Pick any category of module and there's a good chance the most popular modules have little documentation; certainly nothing close to comprehensive.
Do they really need more than a single README.md file? Many of those modules are so small that anything more than a single README of documentation would be excessively verbose.
I've never ran into the problem of feeling a module was poorly documented. The especially complex modules usually have more extensive documentation on their website. I'd say there are cases that are terrible or useful documentation for sure, but in general most modules are very good about it from my experience.
I want to write a simple node application that fetches an http document and write it to the disk.
The only requirement is for the application to print out in plain English if there is one of the following error:
* the document doesn't exist
* there is a connection error during download
* the local file couldn't be opened
* an error occured during writing.
For any other error(out of memory,...) the program can crash.
How do I do that in node? I don't know.
The request package only tells me the callback's first parameter is "An error when applicable (usually from http.ClientRequest object)".
The fs package only tells me "Event: 'error': Emitted if there was an error when writing or piping data."
I only picked error reporting as an example so I could showcase the problem of lack of documentation on the most basic APIs (http get and writing file). By the way the Error Handling article [0] on Joyent's website is absolutely wonderful.
Call me old fashioned but how can I use an API that doesn't tell me which function to call, what a function accepts as parameters, what it returns or how it signals error?
HTTP has standard error codes that tell you why a file didn't download (ex. 404 means it doesn't exist). File systems behave similarly (ex. ENOENT). None of this is language specific and therefore do not belong in Node.js documentation (except perhaps to say that these Node.js libraries also adhere to the same standards everyone else does but this is obvious the moment one of these error objects is printed or inspected).

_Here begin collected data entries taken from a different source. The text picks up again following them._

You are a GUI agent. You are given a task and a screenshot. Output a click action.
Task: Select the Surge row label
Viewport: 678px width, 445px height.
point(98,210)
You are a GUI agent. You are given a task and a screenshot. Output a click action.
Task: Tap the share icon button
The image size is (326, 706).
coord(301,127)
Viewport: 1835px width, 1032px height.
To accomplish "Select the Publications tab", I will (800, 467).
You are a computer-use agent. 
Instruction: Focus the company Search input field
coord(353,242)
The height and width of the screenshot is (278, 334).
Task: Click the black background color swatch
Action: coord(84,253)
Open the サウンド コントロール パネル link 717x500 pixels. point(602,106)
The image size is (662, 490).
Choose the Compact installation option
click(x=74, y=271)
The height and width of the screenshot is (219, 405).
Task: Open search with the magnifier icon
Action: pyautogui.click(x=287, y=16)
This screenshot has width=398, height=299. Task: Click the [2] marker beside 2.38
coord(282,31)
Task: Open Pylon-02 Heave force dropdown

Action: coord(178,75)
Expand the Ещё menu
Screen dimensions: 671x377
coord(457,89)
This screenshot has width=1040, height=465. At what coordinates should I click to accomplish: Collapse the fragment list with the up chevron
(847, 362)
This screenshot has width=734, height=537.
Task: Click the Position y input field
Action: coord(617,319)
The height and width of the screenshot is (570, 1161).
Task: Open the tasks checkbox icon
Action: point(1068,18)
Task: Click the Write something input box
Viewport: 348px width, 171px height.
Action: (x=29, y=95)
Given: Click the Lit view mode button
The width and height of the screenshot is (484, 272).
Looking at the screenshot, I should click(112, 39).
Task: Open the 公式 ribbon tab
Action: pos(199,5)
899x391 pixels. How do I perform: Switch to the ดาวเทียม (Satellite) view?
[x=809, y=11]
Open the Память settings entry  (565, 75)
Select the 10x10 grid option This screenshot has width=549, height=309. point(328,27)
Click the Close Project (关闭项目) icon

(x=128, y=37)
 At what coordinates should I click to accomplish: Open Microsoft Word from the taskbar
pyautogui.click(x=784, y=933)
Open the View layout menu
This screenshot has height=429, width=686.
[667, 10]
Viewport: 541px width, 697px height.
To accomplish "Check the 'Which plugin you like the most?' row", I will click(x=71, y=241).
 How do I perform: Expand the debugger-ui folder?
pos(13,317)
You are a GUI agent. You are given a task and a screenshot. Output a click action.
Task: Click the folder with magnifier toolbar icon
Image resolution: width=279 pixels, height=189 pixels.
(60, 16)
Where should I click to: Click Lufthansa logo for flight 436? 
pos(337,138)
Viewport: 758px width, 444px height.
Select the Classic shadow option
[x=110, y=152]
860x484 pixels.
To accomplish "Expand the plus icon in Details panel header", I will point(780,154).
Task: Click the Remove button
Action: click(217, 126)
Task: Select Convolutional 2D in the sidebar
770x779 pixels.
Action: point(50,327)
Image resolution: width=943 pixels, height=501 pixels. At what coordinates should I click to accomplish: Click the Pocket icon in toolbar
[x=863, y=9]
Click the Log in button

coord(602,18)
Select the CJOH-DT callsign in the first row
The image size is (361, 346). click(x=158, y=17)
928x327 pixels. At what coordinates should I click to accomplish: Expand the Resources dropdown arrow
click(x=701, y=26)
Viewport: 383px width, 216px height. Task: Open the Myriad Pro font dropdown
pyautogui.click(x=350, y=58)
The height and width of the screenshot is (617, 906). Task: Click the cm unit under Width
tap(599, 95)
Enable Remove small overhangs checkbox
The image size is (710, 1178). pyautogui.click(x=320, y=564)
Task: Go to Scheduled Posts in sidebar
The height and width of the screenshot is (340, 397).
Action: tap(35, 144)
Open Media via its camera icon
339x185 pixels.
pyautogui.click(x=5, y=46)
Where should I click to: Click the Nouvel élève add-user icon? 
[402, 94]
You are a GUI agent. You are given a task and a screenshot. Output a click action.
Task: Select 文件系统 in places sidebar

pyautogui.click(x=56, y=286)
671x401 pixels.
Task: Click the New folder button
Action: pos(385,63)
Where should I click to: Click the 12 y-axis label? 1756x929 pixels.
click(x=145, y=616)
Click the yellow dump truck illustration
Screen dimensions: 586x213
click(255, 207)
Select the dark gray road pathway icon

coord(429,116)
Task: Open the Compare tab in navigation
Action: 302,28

I agree with this. The surface area of most modules is small enough to be covered in a README.md, which is displayed prominently on npmjs.org, github.com and a copy of it is in your ./node_modules folder.
As said earlier, the core Node.js framework has great documentation, as do other frameworks such as Mongoose and Express.
I agree with everything you say except for Mongoose.
Mongoose lacks a lot of documentation on the fringe use cases. However, the beauty of open source is that you can just read the code, which, in my experience, is the most reliable documentation.
And 'request' is one of the better documented Node modules! Most authors don't bother with any documentation at all and take an 'if you're too dumb to read the source you shouldn't be using my package' attitude.
Of course there are exceptions, async is pretty nicely documented for example.
Unlike e.g. in Python, in Node people aren't so eager to use (partially) autogenerated docs that document functions and classes. Sometimes this is an advantage (because handwritten docs are usually better), sometimes not (when the docs no longer match the actual API).
As to whether Node.js projects in general are better documented or worse than the average project in other languages... I dunno, that seems kind of anecdotal. Basic building blocks like `async`, `underscore`, `commander` etc. all have great documentation.
Your average node module is 50-300 lines of code. A readme is just fine to document the 2 or 3 functions that are usually exposed. Beyond that, reading the source is not that onerous. Compare that to your typical doxygen-generated mega-doc, and I think it's a feature, not a bug.
Pick any category of module and there's a good chance the most popular modules have little documentation; certainly nothing close to comprehensive.